Have you ever gone to a living history museum? (Old Sturbridge Village is one example, my favorite I've been to). All these people in character, able to talk about the period, it makes for an amazing experience.

In traditional video games, if we try to or even accidentally push any deeper, we see the cracks in the universe. "Oh, I spoke to this person again, and they said the same thing to me." AI can help fix those cracks, and fill them in wherever the player ventures.

This certainly doesn't change Fortnite, but I think it could change immersive RPGs and MMOs.

1 comments

"Living History" is a well crafted written experience, not procedurally generated slop.

The issue here is that LLMs can only act in-character if the world has already been built and written, if the prompts are so pre-chewed that you may as well just write the dialogue directly and get even better results.

Take Solaire of Astora.

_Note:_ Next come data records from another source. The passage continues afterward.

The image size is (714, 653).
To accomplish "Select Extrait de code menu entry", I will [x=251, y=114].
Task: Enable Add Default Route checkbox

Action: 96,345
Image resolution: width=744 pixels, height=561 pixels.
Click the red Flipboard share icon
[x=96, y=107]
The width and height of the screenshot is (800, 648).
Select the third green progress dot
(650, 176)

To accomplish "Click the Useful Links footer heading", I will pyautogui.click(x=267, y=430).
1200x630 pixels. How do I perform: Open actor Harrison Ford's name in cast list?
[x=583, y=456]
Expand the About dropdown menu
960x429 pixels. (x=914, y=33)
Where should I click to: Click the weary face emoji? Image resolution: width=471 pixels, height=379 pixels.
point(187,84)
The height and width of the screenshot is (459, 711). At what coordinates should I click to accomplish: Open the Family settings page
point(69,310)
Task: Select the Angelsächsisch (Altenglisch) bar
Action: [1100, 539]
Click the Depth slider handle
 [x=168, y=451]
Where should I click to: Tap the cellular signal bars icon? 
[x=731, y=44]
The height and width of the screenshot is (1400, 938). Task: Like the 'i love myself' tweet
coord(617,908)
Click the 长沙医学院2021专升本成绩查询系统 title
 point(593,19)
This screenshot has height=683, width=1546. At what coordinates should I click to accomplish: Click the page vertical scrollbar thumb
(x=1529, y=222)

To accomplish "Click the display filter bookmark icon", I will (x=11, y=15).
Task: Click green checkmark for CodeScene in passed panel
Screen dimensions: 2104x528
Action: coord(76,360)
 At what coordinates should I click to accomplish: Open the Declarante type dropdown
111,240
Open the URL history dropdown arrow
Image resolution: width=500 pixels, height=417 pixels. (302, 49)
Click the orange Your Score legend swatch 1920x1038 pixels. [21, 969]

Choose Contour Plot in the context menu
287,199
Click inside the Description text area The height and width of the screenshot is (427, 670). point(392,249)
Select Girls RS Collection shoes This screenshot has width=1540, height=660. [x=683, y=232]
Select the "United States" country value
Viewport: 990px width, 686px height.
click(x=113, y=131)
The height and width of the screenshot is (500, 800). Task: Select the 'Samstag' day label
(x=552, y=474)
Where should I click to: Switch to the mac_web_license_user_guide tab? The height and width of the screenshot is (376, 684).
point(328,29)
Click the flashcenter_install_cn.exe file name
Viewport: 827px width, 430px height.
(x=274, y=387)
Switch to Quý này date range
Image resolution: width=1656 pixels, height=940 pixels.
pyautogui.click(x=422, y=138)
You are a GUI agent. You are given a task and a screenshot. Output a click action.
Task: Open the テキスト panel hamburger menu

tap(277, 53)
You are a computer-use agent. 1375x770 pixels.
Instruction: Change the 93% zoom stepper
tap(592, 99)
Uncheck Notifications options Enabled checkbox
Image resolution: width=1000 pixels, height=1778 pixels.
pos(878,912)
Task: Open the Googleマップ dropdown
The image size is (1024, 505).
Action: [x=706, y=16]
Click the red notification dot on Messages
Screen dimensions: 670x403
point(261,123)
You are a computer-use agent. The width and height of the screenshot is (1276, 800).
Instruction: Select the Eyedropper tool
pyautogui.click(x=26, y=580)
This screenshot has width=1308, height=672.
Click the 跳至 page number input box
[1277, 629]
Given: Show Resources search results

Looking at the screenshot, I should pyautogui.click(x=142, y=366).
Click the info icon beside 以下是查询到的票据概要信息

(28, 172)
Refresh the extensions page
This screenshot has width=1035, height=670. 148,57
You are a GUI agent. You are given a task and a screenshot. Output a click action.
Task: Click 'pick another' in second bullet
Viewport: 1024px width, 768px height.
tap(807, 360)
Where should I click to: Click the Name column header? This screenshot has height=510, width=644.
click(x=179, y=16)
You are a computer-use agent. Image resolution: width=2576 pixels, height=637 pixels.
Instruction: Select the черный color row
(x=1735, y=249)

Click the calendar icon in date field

He's an interesting NPC not because of any depth of the dialogue, but because of how well in-tune he is to the world and game itself. A true believer in the old god, a beacon of optimism in a depressed dying world, and someone who sets the tone of the co-op multiplayer to be silly and fun.

You can't get that out of an LLM.

“‘Living History’ is a well crafted written experience, not procedurally generated slop”

Having known people who lived/worked at a living history museum, their experience was much closer to improvisational comedy than a scripted interaction. Sure, they were riffing on their historical knowledge instead of cracking jokes, but it was not scripted.